VINO BLANCO, MARCHÓ TINTO
Iria Blanco
Después de la bronca con su hermano por no querer juntar sus cuadrillas para el almuercico, se dirigió orgulloso a sacar la ropa de la lavadora que él mismo, por primera vez, había preparado. Eso sí que se merecía un buen chupinazo. Tras el pitido que indicaba que el programa de lavado había finalizado y se podía abrir la puerta, sus ojos le hicieron entender que de aquello no lo salvaba ni el capotico de San Fermin.
Un envoltorio de sugus rojo fue suficiente para convertir Julio en Abril, ya que su traje blanco de mozo se había convertido en uno más propio de la feria de Sevilla.
“¡Pobre de mi!”. Exclamó mientras se tiraba el tempranillo de su padre por encima.
A PAMPLONA HEMOS DE IR
Daniel García Rodríguez
Sus miradas se cruzaron en medio del clamor blanco y rojo, y cuando sonó el chupinazo ya se habían olvidado de todo lo que ofrecía la mejor fiesta del mundo. Eran los primeros sanfermines para ambos, pero ninguno volvió a acordarse de los encierros, las comparsas, los conciertos, las exhibiciones de tronzalaris y levantadores de piedra, el poteo, los churros y el calimocho.
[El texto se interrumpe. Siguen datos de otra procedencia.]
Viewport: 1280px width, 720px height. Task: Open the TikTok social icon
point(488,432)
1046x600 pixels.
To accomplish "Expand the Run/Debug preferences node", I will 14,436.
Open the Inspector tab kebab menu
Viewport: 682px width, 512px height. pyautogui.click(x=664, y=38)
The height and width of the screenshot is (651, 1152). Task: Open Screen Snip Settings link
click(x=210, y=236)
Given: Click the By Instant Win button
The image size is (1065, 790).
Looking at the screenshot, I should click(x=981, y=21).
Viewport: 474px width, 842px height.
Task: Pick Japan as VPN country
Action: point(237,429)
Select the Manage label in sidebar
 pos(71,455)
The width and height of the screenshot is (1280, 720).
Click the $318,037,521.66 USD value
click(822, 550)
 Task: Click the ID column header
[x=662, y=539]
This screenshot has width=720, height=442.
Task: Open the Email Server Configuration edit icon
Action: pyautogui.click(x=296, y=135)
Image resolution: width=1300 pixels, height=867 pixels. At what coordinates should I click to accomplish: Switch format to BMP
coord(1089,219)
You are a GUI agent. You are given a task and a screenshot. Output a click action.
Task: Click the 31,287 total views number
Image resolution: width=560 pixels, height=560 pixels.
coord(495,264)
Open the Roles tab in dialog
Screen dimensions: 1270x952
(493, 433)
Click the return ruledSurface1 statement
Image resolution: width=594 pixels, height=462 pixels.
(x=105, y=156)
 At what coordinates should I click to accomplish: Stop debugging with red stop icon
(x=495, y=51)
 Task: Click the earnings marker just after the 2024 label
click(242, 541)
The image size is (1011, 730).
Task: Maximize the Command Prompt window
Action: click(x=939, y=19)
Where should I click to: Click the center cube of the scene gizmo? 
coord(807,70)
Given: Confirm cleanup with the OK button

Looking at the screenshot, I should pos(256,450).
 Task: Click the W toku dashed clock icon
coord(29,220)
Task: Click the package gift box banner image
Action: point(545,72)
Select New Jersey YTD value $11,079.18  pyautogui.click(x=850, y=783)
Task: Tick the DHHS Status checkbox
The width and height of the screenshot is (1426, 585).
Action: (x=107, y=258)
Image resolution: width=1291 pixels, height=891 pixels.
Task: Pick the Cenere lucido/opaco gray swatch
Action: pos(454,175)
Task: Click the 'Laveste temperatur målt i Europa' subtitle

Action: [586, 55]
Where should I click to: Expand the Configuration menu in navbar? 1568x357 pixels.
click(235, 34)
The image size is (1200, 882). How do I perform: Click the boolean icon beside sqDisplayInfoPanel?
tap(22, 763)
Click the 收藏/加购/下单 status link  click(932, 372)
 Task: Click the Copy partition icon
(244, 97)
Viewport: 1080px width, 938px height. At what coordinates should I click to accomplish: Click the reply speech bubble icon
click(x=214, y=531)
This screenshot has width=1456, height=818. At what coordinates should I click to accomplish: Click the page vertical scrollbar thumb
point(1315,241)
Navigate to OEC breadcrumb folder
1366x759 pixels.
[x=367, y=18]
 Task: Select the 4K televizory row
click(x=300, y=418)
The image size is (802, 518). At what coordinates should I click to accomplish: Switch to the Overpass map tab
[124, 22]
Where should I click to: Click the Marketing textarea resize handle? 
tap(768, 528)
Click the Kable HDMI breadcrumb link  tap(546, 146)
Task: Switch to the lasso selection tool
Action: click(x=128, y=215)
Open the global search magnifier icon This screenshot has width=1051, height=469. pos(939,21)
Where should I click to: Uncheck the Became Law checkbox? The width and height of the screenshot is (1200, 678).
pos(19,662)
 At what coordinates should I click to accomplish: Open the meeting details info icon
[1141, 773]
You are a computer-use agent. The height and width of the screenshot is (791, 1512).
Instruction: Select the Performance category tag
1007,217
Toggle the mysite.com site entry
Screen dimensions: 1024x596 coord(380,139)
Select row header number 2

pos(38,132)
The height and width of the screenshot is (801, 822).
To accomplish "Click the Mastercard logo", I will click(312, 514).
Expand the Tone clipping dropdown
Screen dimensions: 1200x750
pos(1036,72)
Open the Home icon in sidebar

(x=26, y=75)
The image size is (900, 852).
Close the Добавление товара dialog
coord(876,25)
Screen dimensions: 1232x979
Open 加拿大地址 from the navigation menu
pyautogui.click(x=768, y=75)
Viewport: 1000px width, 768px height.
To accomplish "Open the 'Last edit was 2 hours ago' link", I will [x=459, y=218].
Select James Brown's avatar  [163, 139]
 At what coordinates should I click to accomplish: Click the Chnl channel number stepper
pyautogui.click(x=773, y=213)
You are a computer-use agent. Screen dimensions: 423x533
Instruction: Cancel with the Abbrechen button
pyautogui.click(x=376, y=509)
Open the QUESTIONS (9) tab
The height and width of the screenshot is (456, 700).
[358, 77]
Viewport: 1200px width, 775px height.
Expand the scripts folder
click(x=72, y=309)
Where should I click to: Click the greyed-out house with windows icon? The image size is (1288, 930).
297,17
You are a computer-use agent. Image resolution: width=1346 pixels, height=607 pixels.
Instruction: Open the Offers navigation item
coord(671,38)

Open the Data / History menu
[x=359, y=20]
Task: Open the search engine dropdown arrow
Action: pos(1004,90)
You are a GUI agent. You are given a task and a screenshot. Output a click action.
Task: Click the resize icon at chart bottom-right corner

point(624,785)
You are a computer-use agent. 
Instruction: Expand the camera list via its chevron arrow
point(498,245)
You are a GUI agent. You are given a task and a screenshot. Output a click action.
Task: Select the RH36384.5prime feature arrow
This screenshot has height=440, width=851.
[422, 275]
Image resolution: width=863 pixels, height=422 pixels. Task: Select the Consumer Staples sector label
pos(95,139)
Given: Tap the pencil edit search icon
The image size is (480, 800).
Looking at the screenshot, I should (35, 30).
Al cabo de siete días repletos de orgasmos y promesas al oído que resonaban con más fuerza que los fuegos artificiales de la Ciudadela, abandonaron el hostal de la mano y seguían creyendo en la magia como dos almas inseparables.
Después llegó el compromiso, la mudanza, el baño compartido y los armarios separados, los horarios incompatibles, los abortos, los psicólogos, los celos, las peleas en público y los silencios en el dormitorio. Cuando al verano siguiente volvieron a Pamplona para celebrar su aniversario ya solo quedaba por decirse el último adiós.
Poco antes del chupinazo se dieron las gracias por todo, sin rencores ni odios imposibles de sentir en aquel ambiente incomparable, y cada uno se perdió en un mar de alegrías. Al menos en aquella ocasión podrían conocer lo mejor de la fiesta.